Later in the hearing, Judge Newman angrily scolded attorney Roy T. Englert, who represents the states seeking affirmation of deal and its third-party releases, which the lawyer acknowledged granted a very broad permission to bankruptcy courts.

“Please don’t shoot yourself in the foot by saying it’s the contributions of the Sacklers that make this plan lawful, don’t do that,” Judge Newman interjected. “The burden is on the objectors to find an applicable provision that says the bankruptcy court can’t do this, and your position is as you started is there is none.”

The three-judge panel adjourned Friday’s two-hour hearing without ruling on Purdue Pharma’s appeal.

Like the original settlement, the new one requires members of the Sackler family who own Purdue to give up their ownership. It would be turned into a new company known as Knoa Pharma, with profits being used to fight an opioid crisis that has been linked to the deaths of more than 500,000 Americans over the past two decades.

Also like the original deal, the new one calls for the Sacklers to contribute cash to fight the epidemic in exchange for protection from civil lawsuits.

The key difference is that the Sackler contribution would now be $5.5 billion to $6 billion, an increase of at least $1.2 billion from the previous plan. The exact amount would depend on how much they bring in by selling their international drug companies.

U.S. District Judge Colleen McMahon rejected the prior settlement deal with a finding that bankruptcy judges lack the authority to grant legal protection to people who don’t themselves file for bankruptcy when some parties disagree.

McMahon’s ruling reversed Judge Drain’s bankruptcy court order confirming the Chapter 11 plan of Purdue Pharma LP, and its affiliated debtors, holding that the Bankruptcy Code did not authorize the plan’s non-consensual third-party releases.

“This decision leaves on the table a number of critically important issues that were briefed and argued on appeal – principal among them, whether the Section 10.7 Shareholder Release can or should be approved on the peculiar facts of this case, assuming all the other legal challenges to their validity were resolved in Debtors’ favor,” McMahon noted in her ruling.

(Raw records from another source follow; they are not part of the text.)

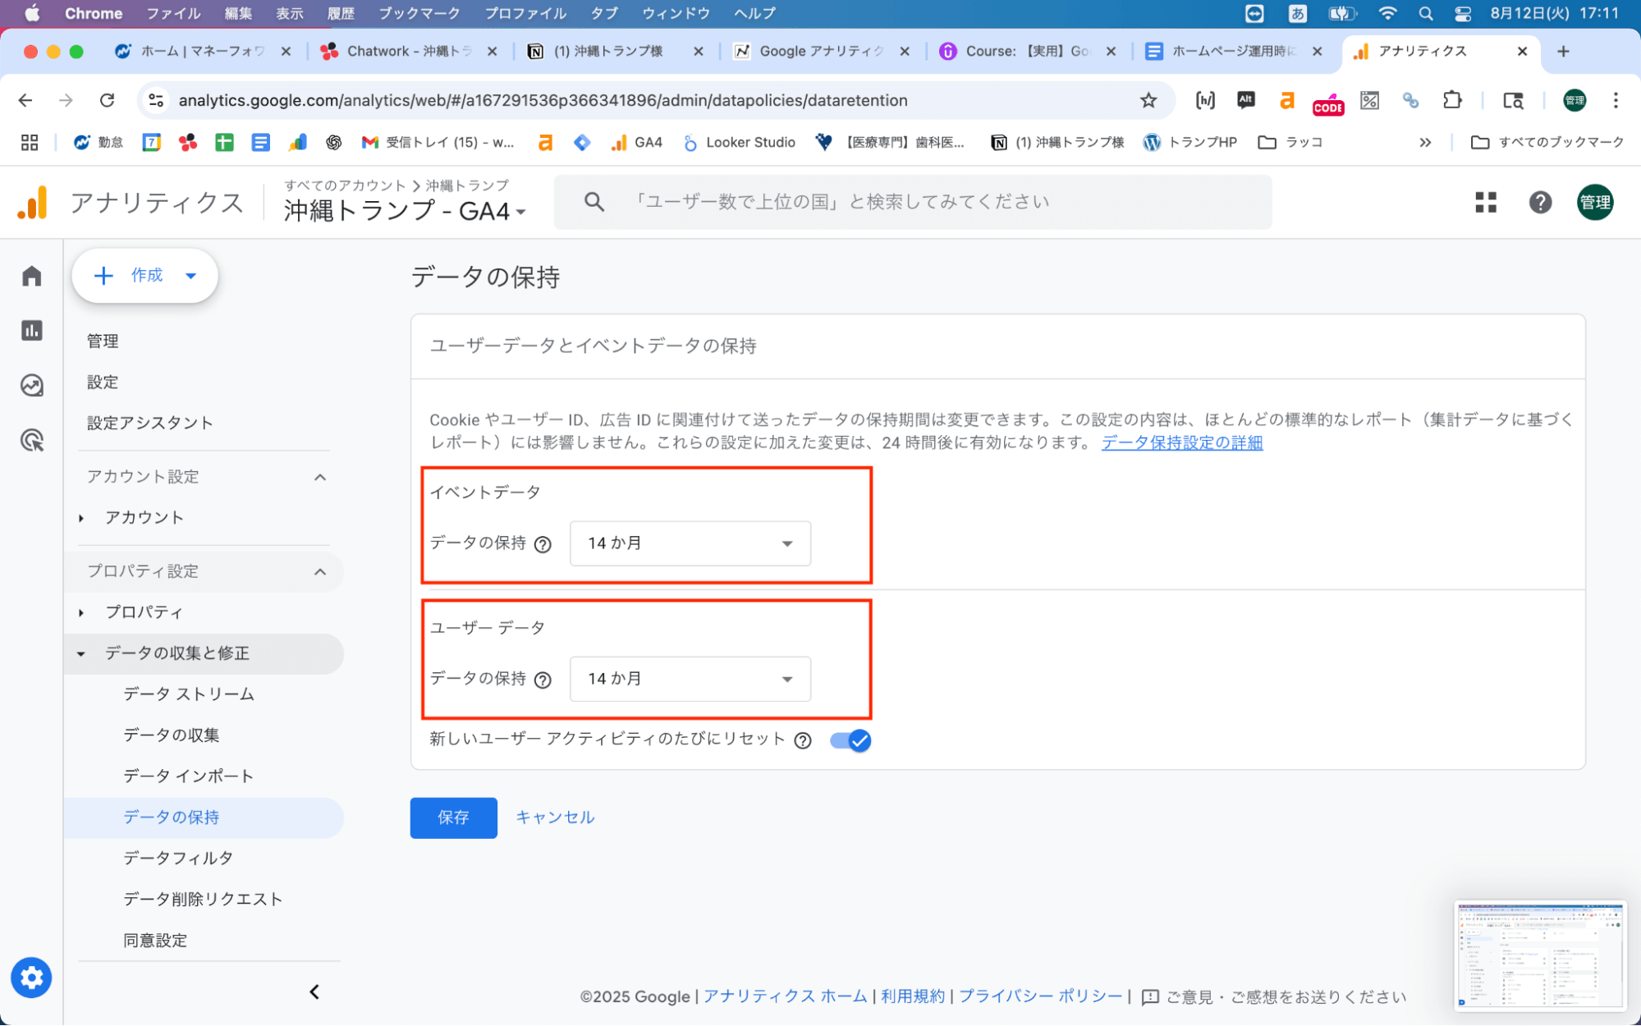
Task: Toggle 新しいユーザー アクティビティのたびにリセット switch
Action: pos(849,740)
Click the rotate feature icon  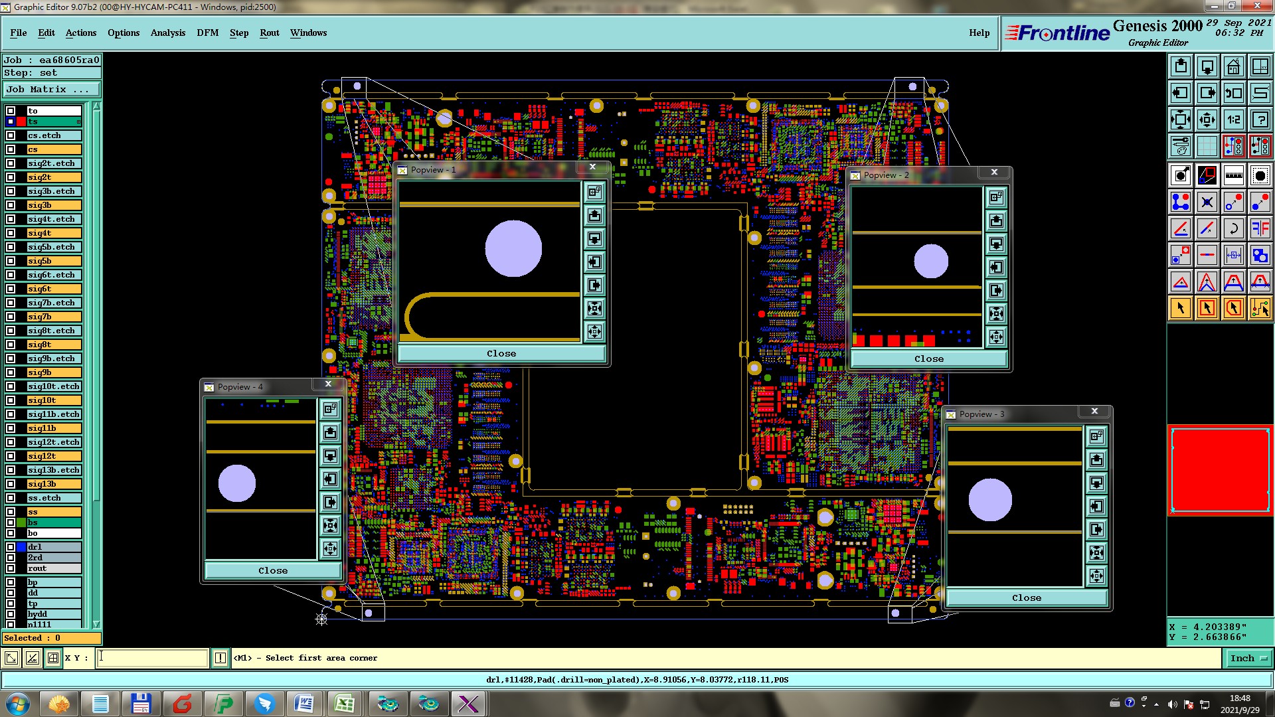pyautogui.click(x=1233, y=228)
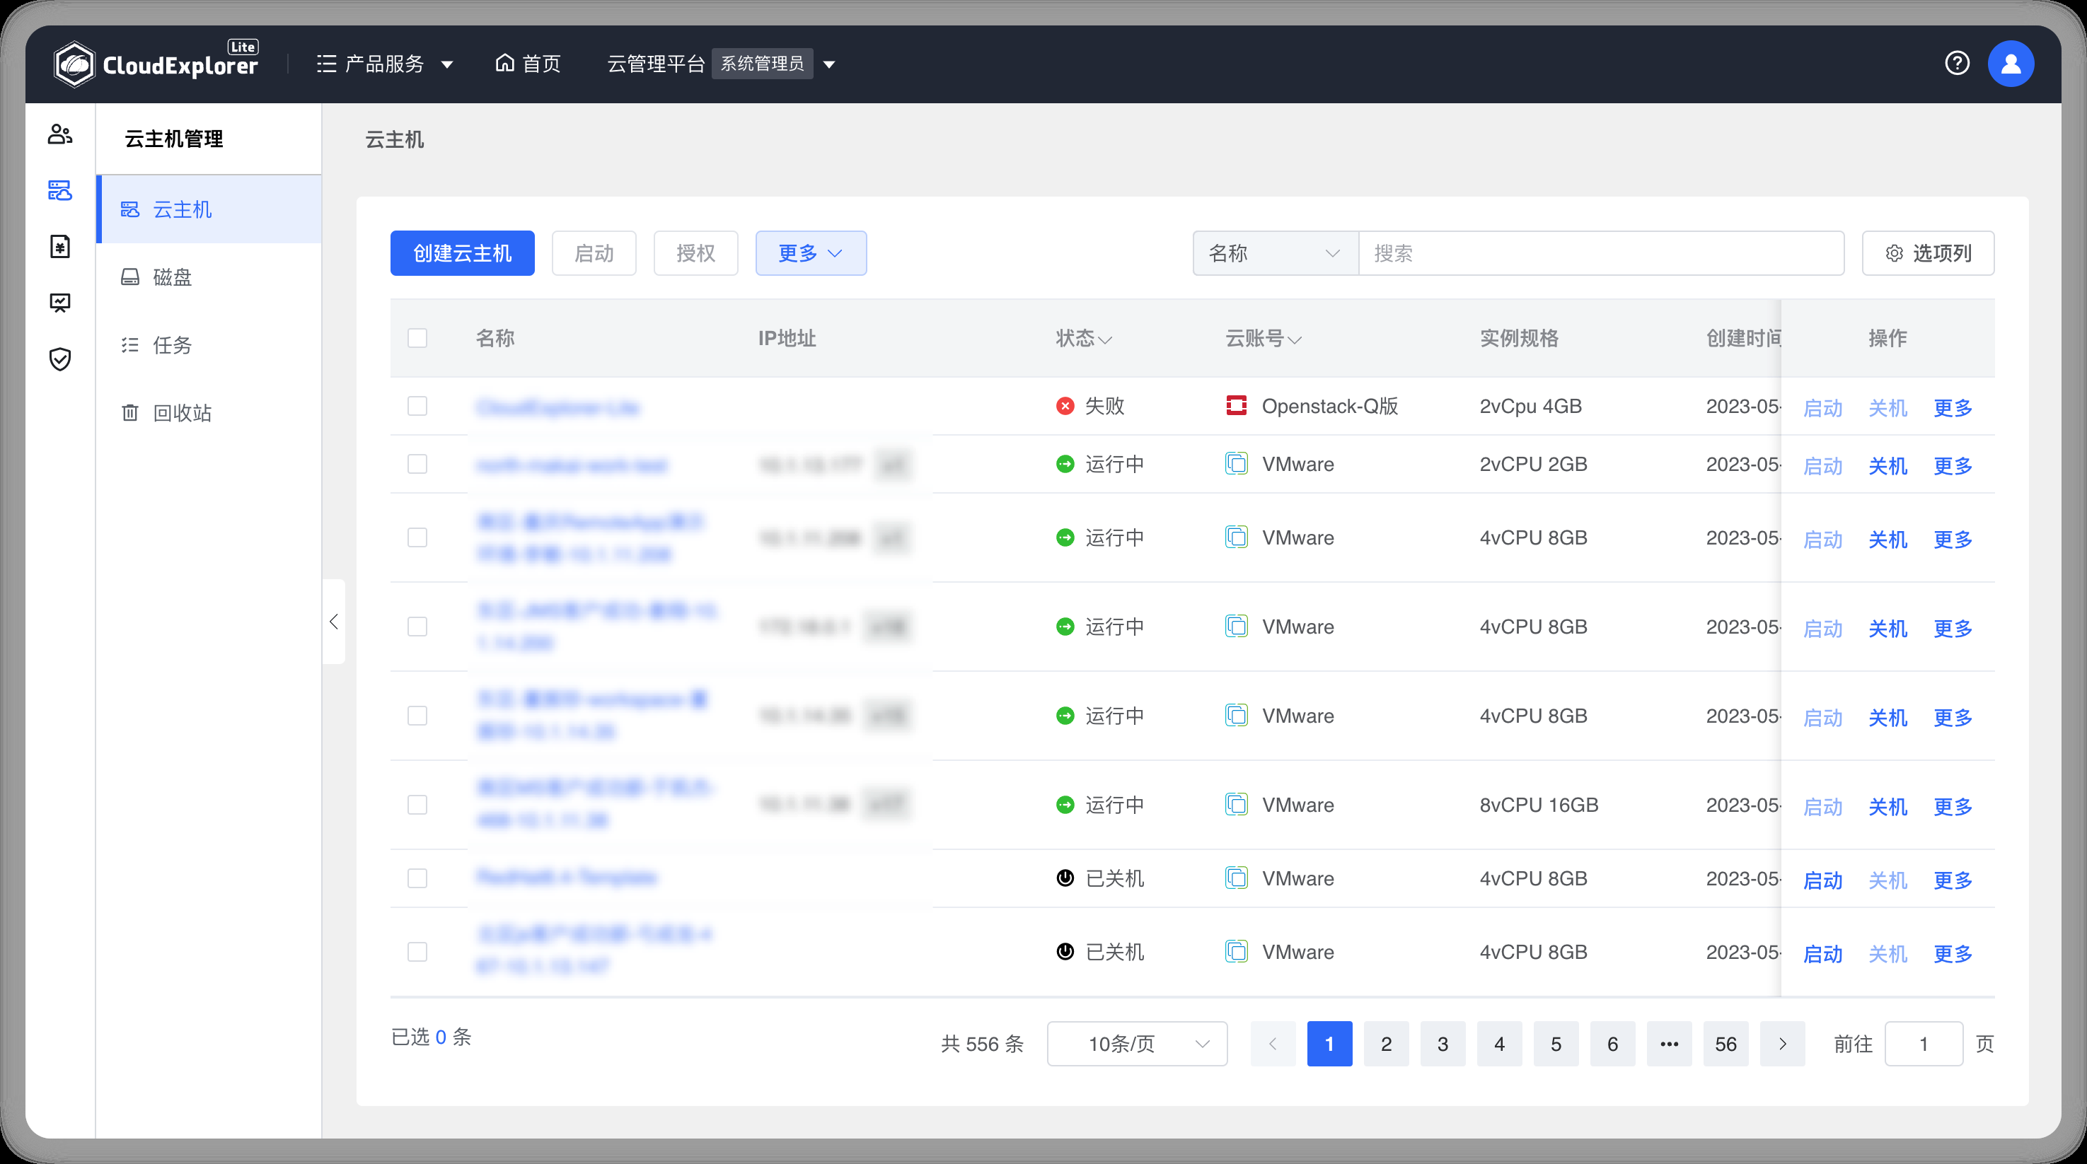
Task: Open the 名称 search field dropdown
Action: 1274,253
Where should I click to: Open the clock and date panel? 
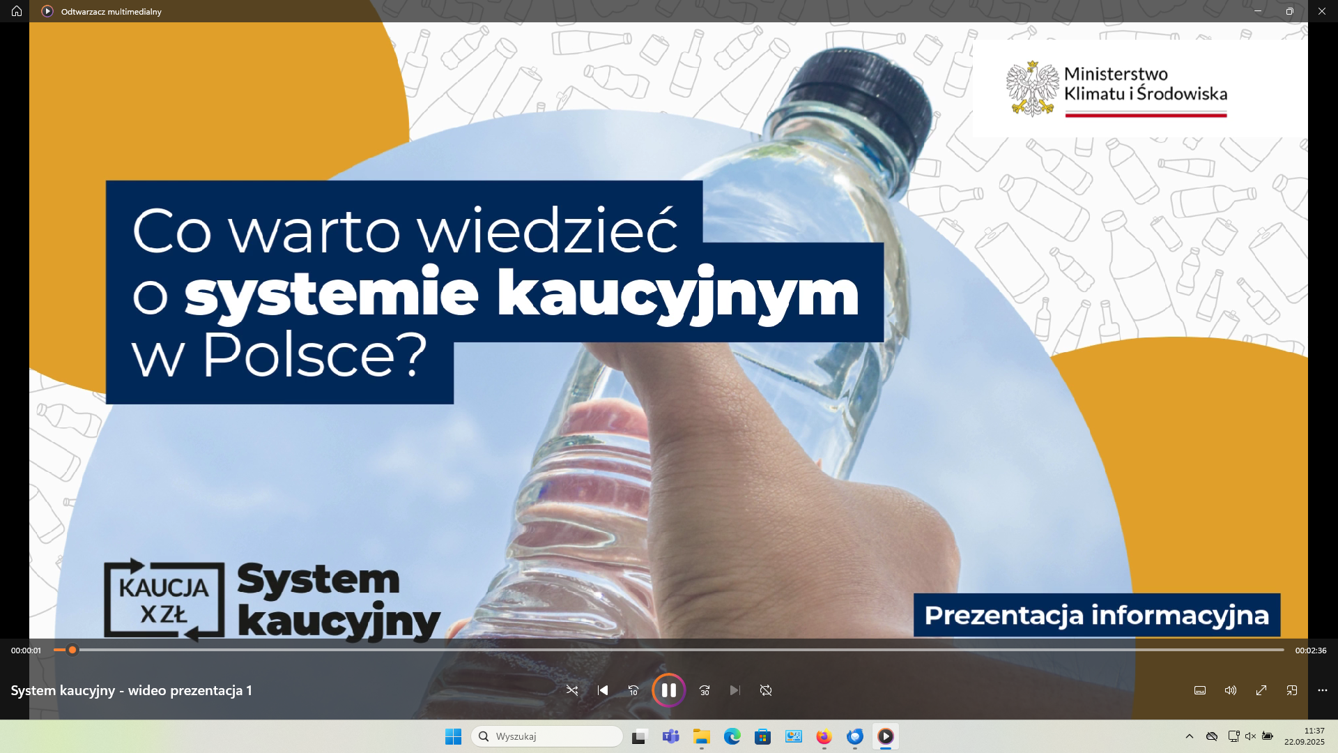point(1305,736)
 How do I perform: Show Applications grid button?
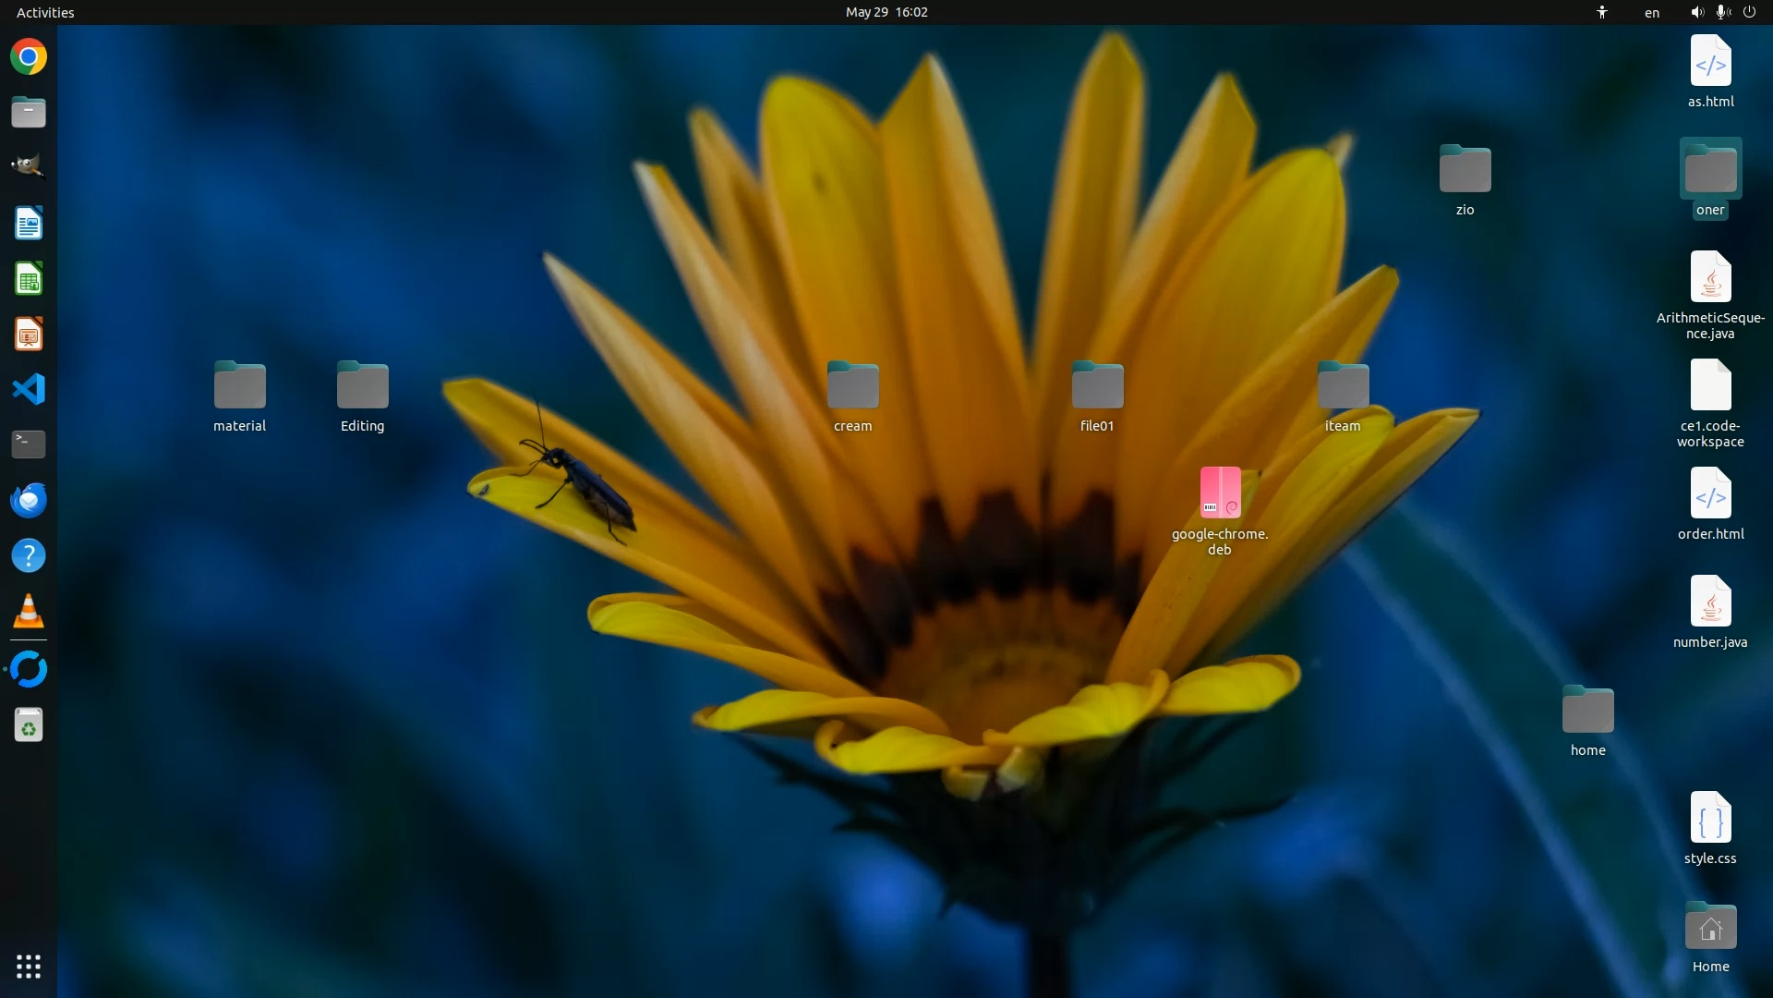pyautogui.click(x=29, y=967)
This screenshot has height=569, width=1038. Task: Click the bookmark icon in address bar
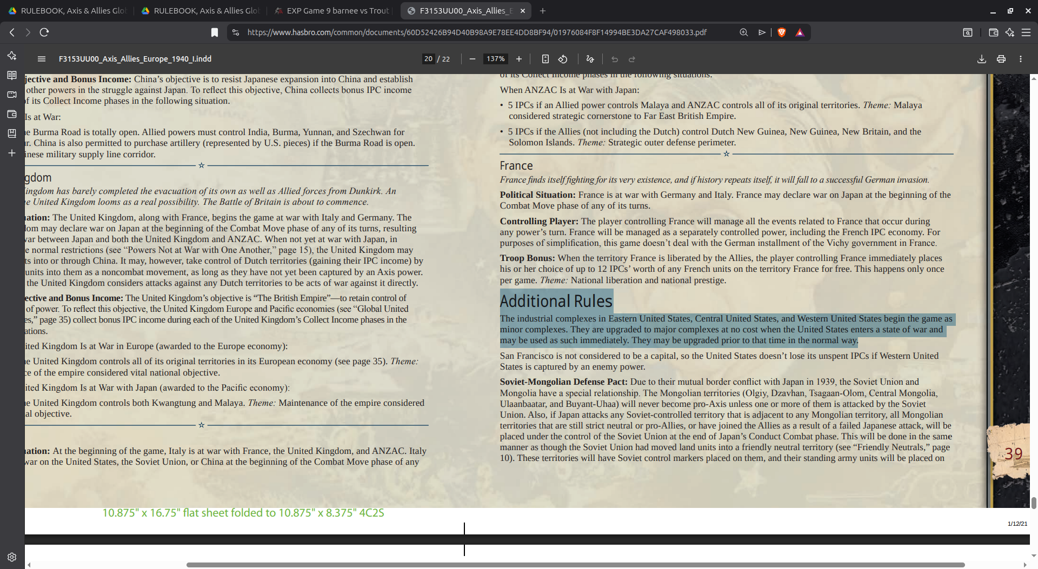pyautogui.click(x=214, y=32)
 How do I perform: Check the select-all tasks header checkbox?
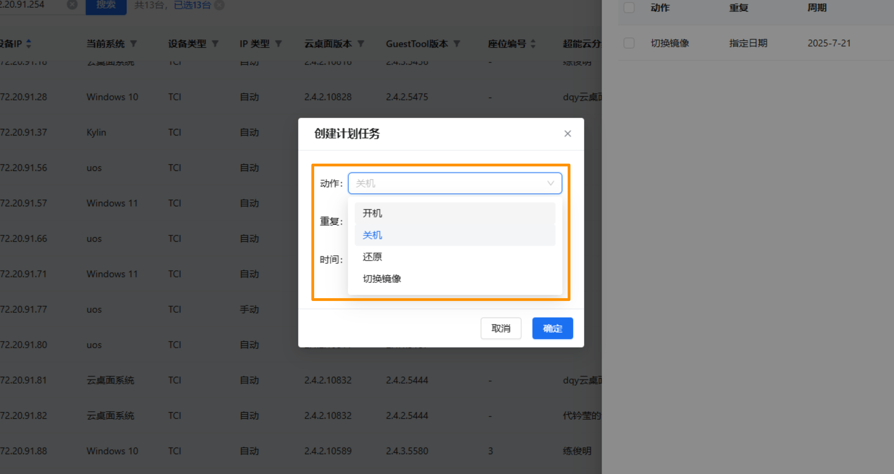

Kentucky and Oklahoma are not part of the deal because they both reached previous settlements with Purdue.

More than $100 million is being set aside for medical monitoring and payments for children born in withdrawal from opioids, and Native American tribes are in line for more than $150 million. Advocates say the money is essential to stemming the crisis.

Overdose deaths have been on the rise in the U.S., exacerbated by the isolation of the Covid-19 pandemic and the widespread availability of illicit versions of the synthetic opioid fentanyl.